• [Your task]: Please sum up the text on SQL NULL handling in two sentences.

• [Passage given]:
○ ○ ○
The SQL standard defines another function nullif(<expression_1>, <expression_2>). It evaluates to NULL, if the two expressions are equal - and it evaluates to the first expression, if they differ from each other.

Different vendors offers some more functions like isnull(), ifnull() or nvl() to support handling of NULL values. The meanings of these functions are vendor specific.

Exercises[edit | edit source]

Insert a new hobby 'Snowshoeing' without a remark.

Click to see solution
INSERT INTO hobby (id, hobbyname,     remark)
VALUES            (10, 'Snowshoeing', null);
COMMIT;

Find a second solution for the above question without using the key word 'null'. (First delete row 10.)

Click to see solution
DELETE FROM hobby WHERE id = 10;
INSERT INTO hobby (id, hobbyname)
VALUES            (10, 'Snowshoeing');
COMMIT;

Retrieve all hobbies without a remark.

Click to see solution
-- 1 row
SELECT * FROM hobby WHERE remark IS NULL;

How many hobbies are exemplified with a remark?
○ ○ ○
• [Supplied information]:
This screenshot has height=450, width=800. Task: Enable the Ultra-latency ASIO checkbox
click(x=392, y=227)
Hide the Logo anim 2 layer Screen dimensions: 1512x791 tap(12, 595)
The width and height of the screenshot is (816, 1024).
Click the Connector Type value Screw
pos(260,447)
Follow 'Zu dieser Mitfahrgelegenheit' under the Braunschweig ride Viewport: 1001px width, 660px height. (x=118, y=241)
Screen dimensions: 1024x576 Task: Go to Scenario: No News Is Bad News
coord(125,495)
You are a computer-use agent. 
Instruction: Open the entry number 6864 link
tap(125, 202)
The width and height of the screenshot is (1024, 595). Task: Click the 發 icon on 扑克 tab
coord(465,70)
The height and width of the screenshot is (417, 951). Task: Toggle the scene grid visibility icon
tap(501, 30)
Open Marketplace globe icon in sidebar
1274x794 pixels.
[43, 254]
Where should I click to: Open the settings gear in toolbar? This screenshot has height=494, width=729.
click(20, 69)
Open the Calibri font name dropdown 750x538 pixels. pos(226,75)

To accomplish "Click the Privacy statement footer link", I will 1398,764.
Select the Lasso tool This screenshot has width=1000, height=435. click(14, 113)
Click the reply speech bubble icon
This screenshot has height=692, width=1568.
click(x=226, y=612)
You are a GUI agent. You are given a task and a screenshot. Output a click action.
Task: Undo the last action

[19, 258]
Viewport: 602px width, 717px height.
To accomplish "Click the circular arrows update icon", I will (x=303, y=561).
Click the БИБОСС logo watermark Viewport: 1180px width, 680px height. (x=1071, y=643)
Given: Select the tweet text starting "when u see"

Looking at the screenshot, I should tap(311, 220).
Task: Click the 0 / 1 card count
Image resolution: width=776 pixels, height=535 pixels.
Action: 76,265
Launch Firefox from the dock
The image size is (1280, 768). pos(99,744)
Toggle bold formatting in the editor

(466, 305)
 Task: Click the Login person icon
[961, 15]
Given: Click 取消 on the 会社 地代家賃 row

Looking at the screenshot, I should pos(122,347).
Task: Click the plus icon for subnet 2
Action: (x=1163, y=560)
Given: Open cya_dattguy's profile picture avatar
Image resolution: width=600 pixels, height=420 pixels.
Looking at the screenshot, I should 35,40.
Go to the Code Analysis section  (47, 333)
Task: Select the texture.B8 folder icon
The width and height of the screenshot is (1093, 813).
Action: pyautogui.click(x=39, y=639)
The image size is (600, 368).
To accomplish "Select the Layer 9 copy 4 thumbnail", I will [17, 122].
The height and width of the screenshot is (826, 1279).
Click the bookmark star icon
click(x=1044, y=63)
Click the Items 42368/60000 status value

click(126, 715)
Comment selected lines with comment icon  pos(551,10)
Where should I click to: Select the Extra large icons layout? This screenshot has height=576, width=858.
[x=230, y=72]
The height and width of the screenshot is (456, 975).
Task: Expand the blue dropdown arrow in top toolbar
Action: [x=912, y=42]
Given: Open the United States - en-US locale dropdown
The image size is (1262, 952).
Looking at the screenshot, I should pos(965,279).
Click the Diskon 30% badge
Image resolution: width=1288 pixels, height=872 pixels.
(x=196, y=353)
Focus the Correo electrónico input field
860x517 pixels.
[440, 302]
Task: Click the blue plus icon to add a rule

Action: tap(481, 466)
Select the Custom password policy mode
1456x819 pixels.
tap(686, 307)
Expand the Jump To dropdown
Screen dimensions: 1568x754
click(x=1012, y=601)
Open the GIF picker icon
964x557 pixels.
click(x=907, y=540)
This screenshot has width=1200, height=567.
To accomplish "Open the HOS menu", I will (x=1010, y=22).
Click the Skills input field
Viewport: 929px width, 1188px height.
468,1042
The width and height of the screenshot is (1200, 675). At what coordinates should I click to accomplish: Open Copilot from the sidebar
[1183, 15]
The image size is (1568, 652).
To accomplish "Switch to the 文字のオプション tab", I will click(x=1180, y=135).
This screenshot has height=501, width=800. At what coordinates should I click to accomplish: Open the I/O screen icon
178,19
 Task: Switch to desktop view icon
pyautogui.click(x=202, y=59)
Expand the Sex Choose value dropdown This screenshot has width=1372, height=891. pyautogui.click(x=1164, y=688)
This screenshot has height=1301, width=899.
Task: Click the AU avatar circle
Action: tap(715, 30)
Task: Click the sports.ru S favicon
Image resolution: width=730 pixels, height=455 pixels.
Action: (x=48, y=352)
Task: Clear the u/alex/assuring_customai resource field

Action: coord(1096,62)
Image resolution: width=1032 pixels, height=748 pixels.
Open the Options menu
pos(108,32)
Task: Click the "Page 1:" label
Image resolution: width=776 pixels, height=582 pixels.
○ ○ ○
• [Solved exercise]: The SQL standard defines nullif(), which evaluates to NULL when its two expressions are equal and to the first expression when they differ. Vendors offer further functions such as isnull(), ifnull() or nvl(), whose meanings are vendor specific, and the exercises that follow insert a hobby 'Snowshoeing' without a remark, once with the key word 'null' and once without it, and then retrieve all hobbies whose remark IS NULL.